Stored items

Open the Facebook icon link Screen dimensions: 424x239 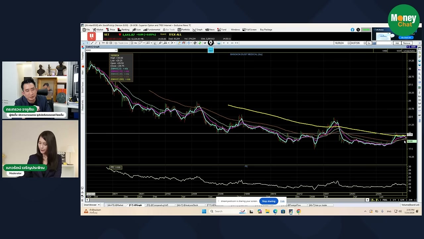click(352, 30)
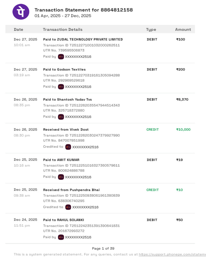Select the ₹8,370 debit amount
206x274 pixels.
pyautogui.click(x=182, y=100)
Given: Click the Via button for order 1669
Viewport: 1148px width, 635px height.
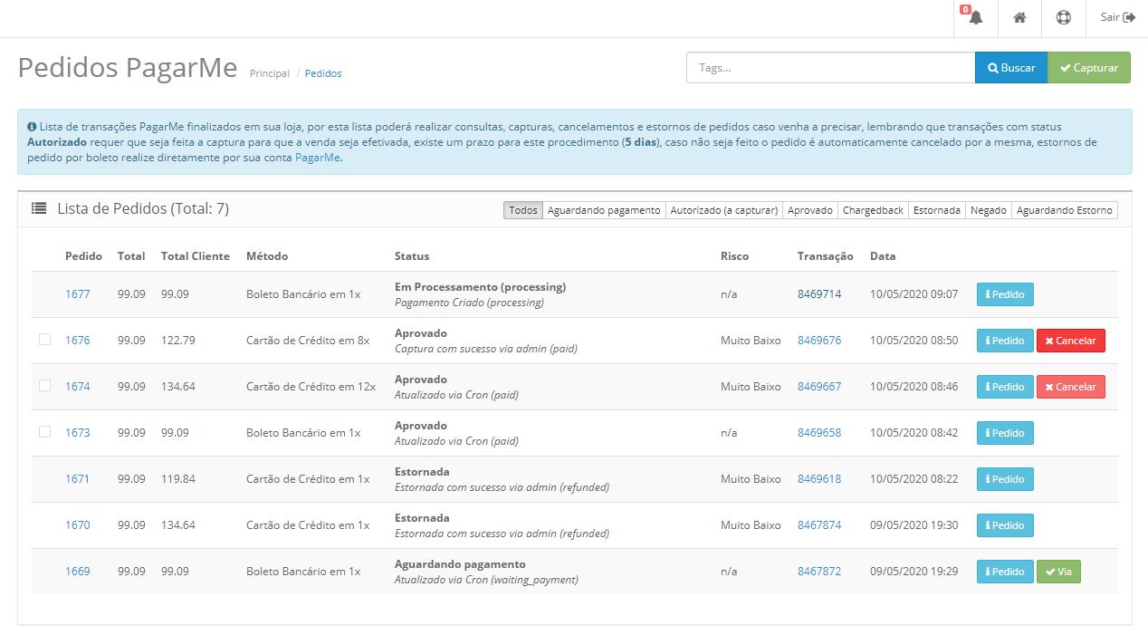Looking at the screenshot, I should click(1057, 572).
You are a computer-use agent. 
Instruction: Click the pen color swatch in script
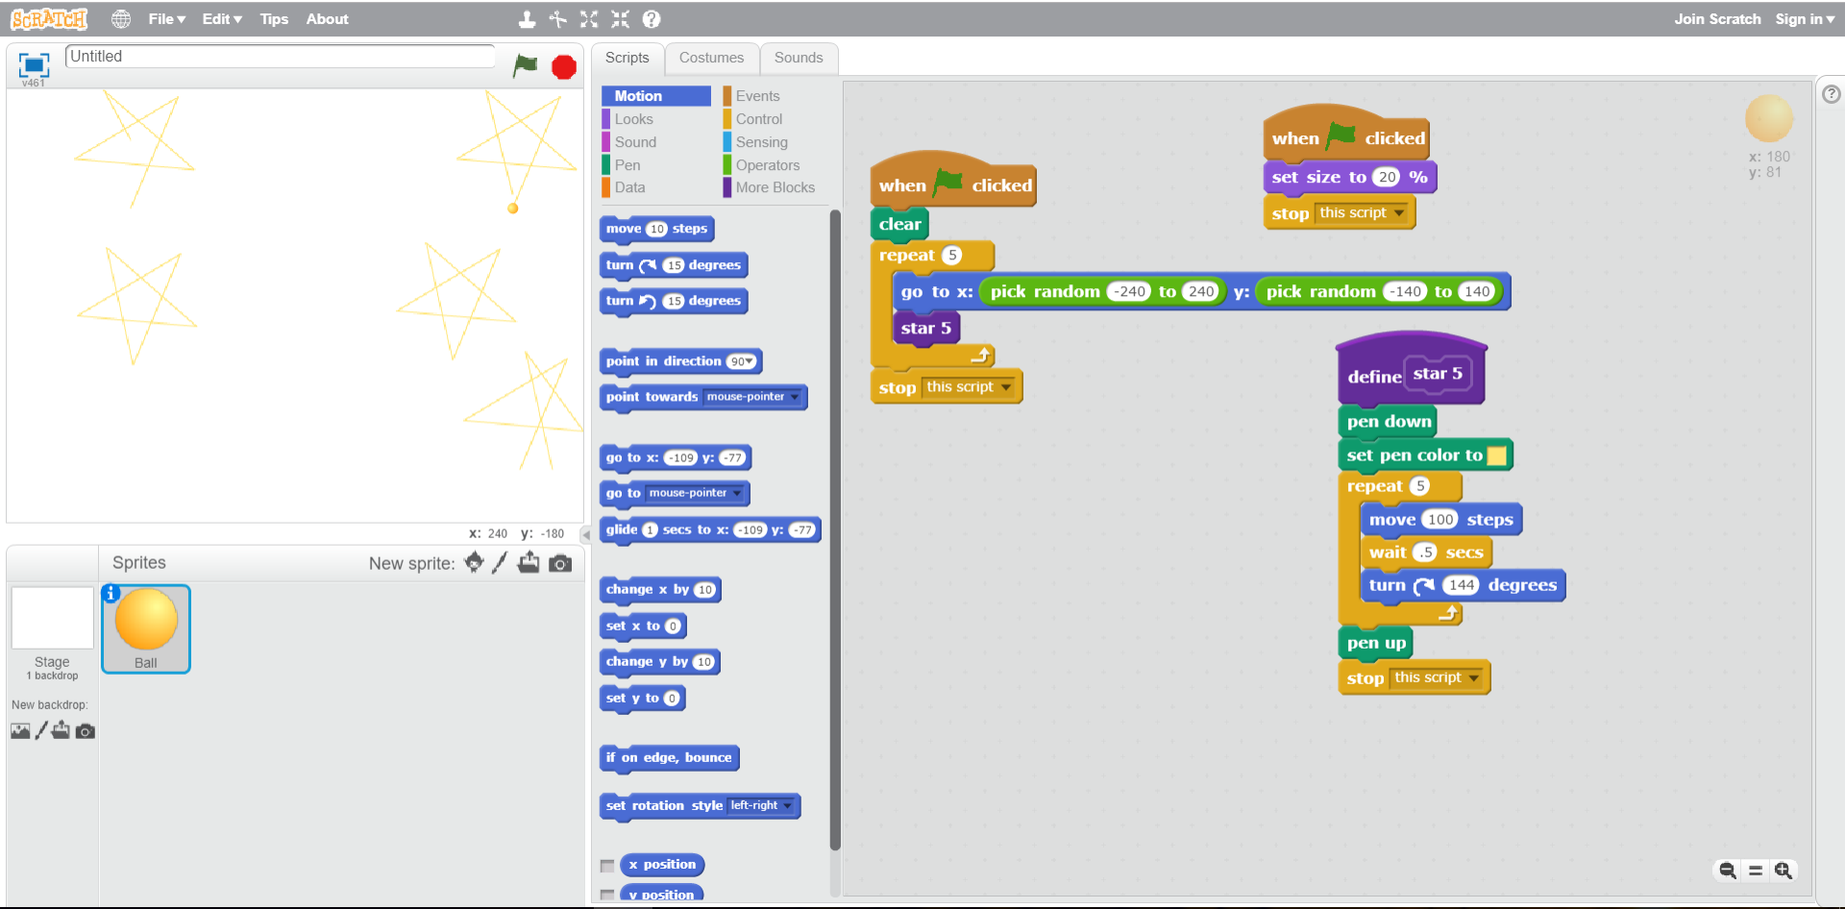click(x=1496, y=455)
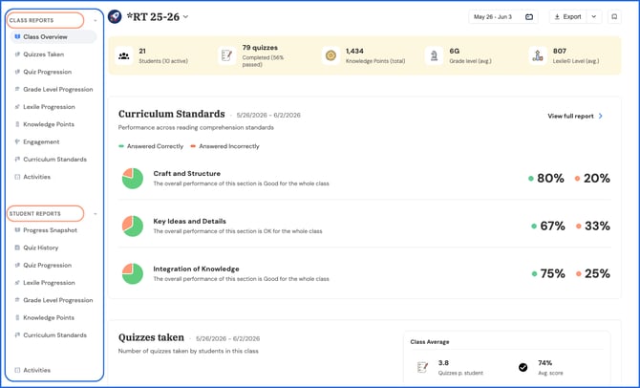Click the rocket class avatar icon
Screen dimensions: 640x388
(x=115, y=17)
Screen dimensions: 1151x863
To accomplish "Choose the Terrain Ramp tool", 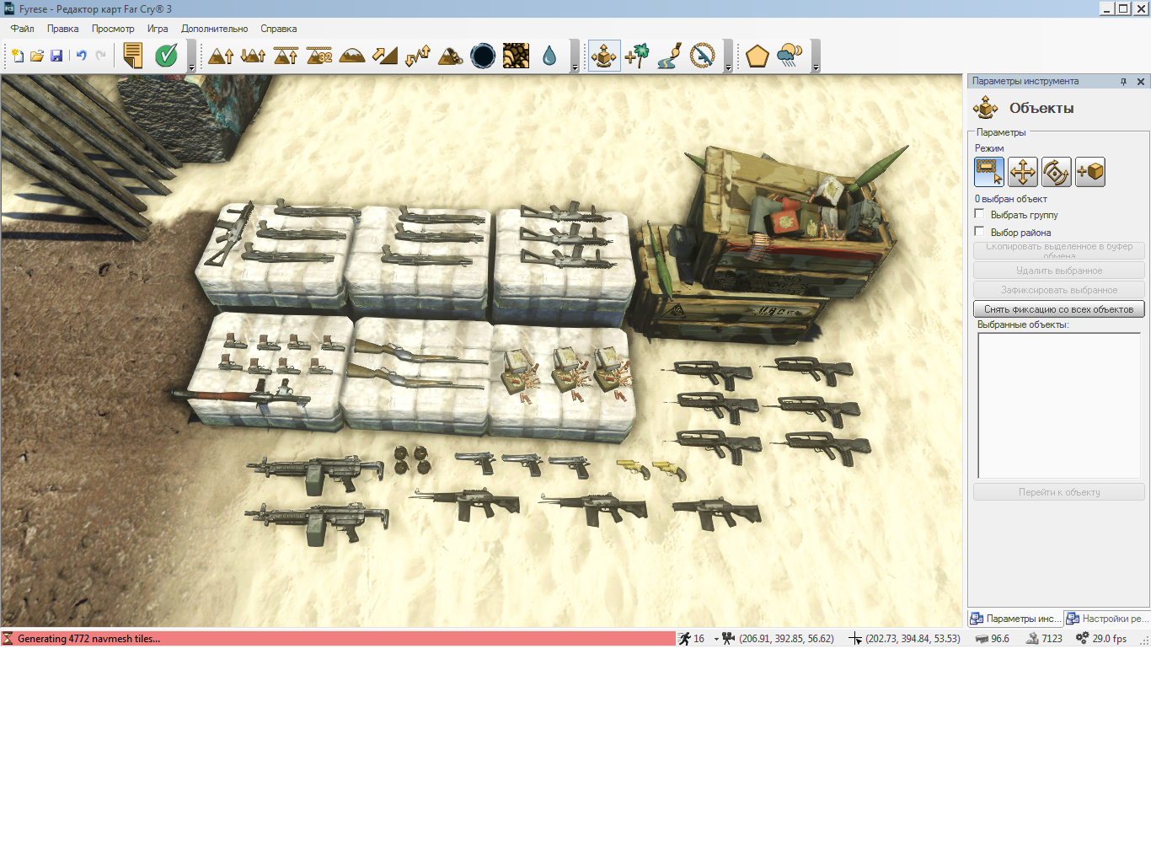I will click(384, 55).
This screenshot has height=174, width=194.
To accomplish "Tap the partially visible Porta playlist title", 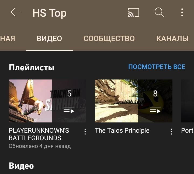I will click(188, 131).
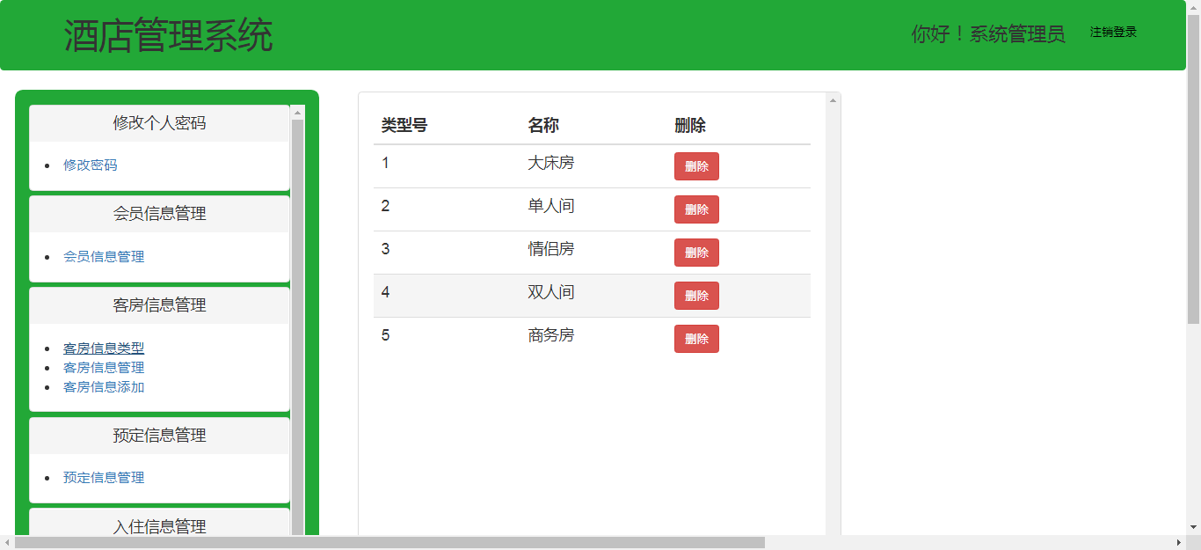Open the 修改密码 link
This screenshot has height=550, width=1201.
[x=90, y=165]
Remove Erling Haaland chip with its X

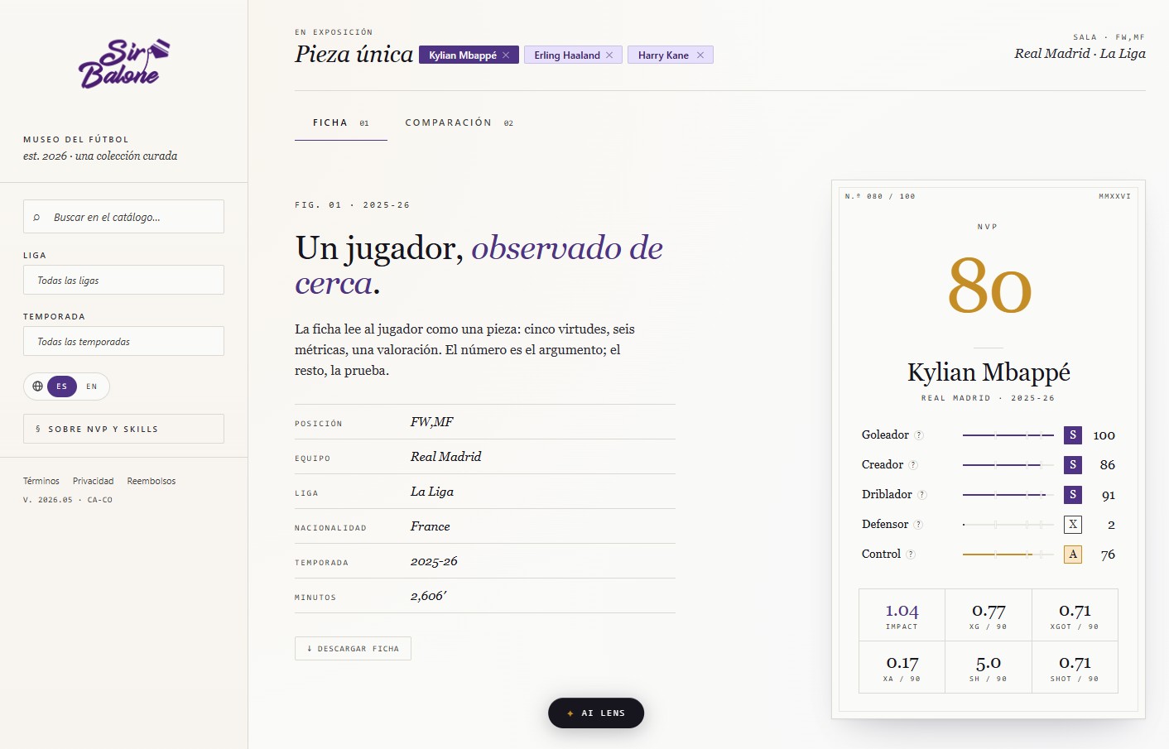click(x=609, y=55)
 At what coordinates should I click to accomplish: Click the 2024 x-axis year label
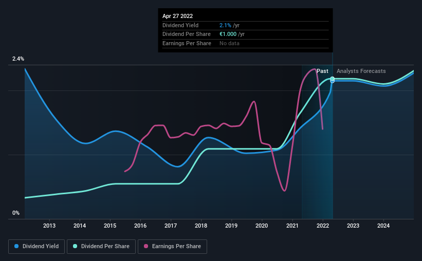pos(383,226)
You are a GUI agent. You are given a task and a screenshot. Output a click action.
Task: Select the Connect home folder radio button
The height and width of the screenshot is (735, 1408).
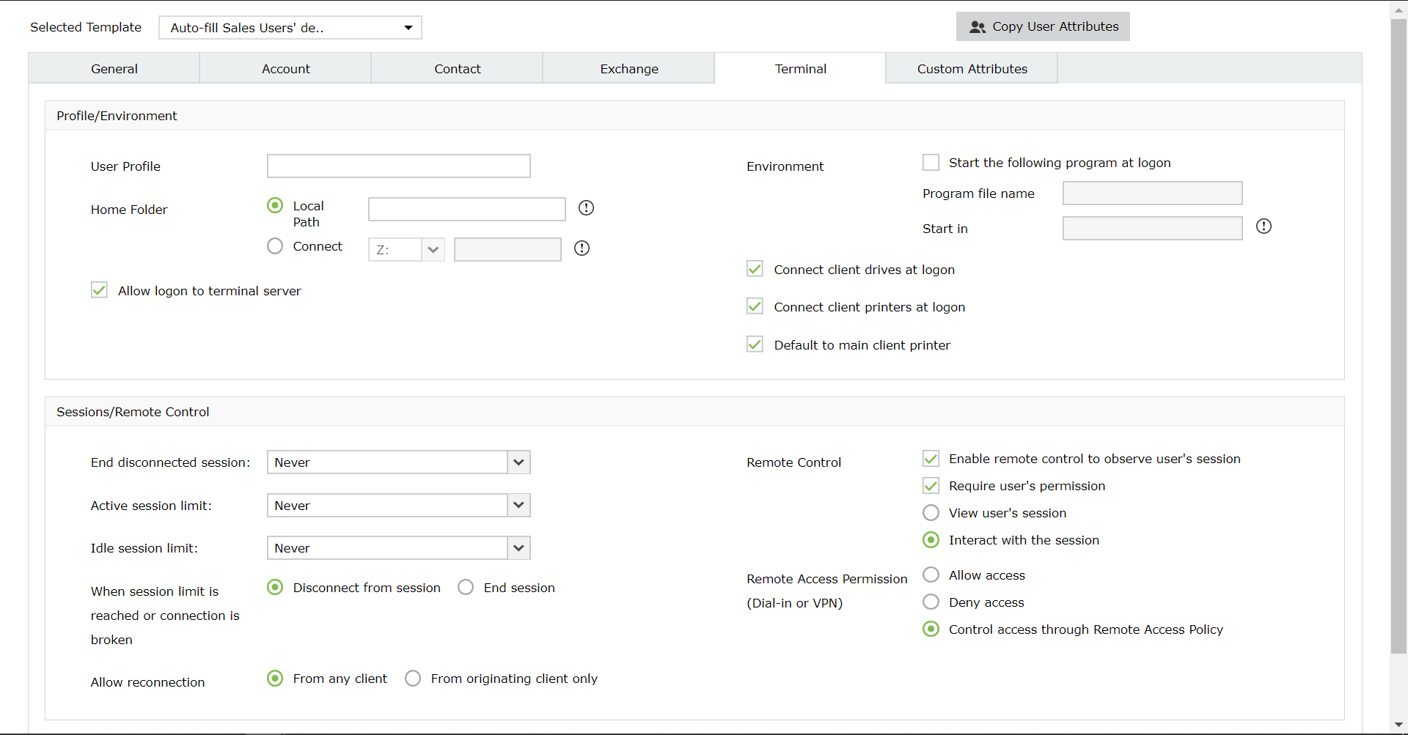pos(275,246)
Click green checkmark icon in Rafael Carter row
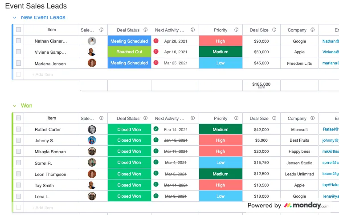This screenshot has height=215, width=339. click(156, 129)
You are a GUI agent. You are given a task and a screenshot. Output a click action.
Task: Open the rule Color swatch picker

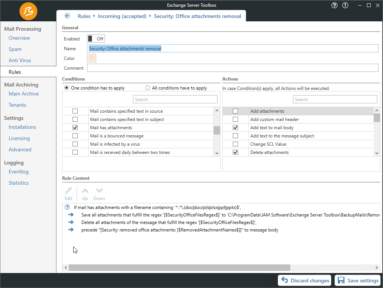tap(91, 58)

__Exercise details__: Return only the lines from the line containing "Remove Erling Haaland chip with its X" through the last line of the records above, both ends included, exactly as written, leaving pictures out.

__The answer__:
Remove Erling Haaland chip with its X

click(x=609, y=55)
 At what coordinates should I click to accomplish: Click the 2024 x-axis year label
pos(383,226)
You are a GUI agent. You are given a task and a screenshot. Output a click action.
Task: Select the Connect home folder radio button
The height and width of the screenshot is (735, 1408).
pos(275,246)
Click green checkmark icon in Rafael Carter row
This screenshot has height=215, width=339. click(156, 129)
You are a GUI agent. You are given a task and a screenshot. Output a click action.
Task: Open the rule Color swatch picker

tap(91, 58)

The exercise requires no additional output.